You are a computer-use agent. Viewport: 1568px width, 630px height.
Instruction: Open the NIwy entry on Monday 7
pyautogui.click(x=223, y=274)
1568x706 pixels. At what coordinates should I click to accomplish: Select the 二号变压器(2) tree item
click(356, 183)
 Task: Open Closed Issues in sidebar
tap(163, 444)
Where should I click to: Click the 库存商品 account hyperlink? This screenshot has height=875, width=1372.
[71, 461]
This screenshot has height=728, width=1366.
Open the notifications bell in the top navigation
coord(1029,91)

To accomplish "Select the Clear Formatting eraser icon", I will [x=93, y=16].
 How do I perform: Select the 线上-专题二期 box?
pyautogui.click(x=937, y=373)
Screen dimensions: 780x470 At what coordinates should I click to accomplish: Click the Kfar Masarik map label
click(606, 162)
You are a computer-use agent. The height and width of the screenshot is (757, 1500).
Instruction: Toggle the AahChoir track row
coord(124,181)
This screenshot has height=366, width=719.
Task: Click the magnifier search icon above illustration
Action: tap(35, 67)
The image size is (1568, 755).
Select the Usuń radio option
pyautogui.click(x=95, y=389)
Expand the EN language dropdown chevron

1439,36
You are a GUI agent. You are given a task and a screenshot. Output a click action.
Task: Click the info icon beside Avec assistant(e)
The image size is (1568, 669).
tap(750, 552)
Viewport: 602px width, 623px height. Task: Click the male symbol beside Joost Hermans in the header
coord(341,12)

**WHAT TO PRODUCE:**
Please copy the listing above, starting with the line that contains "How do I perform: Select the 线上-专题二期 box?" and going on through the line that contains "click(606, 162)", and multiply each click coordinate by 2.4, rounding to whole numbers with halves rounded up. Leave all other text in those lines unchanged and give only those lines.

**ANSWER FOR THE TASK:**
 How do I perform: Select the 线上-专题二期 box?
pyautogui.click(x=2249, y=895)
Screen dimensions: 780x470 At what coordinates should I click to accomplish: Click the Kfar Masarik map label
click(1454, 389)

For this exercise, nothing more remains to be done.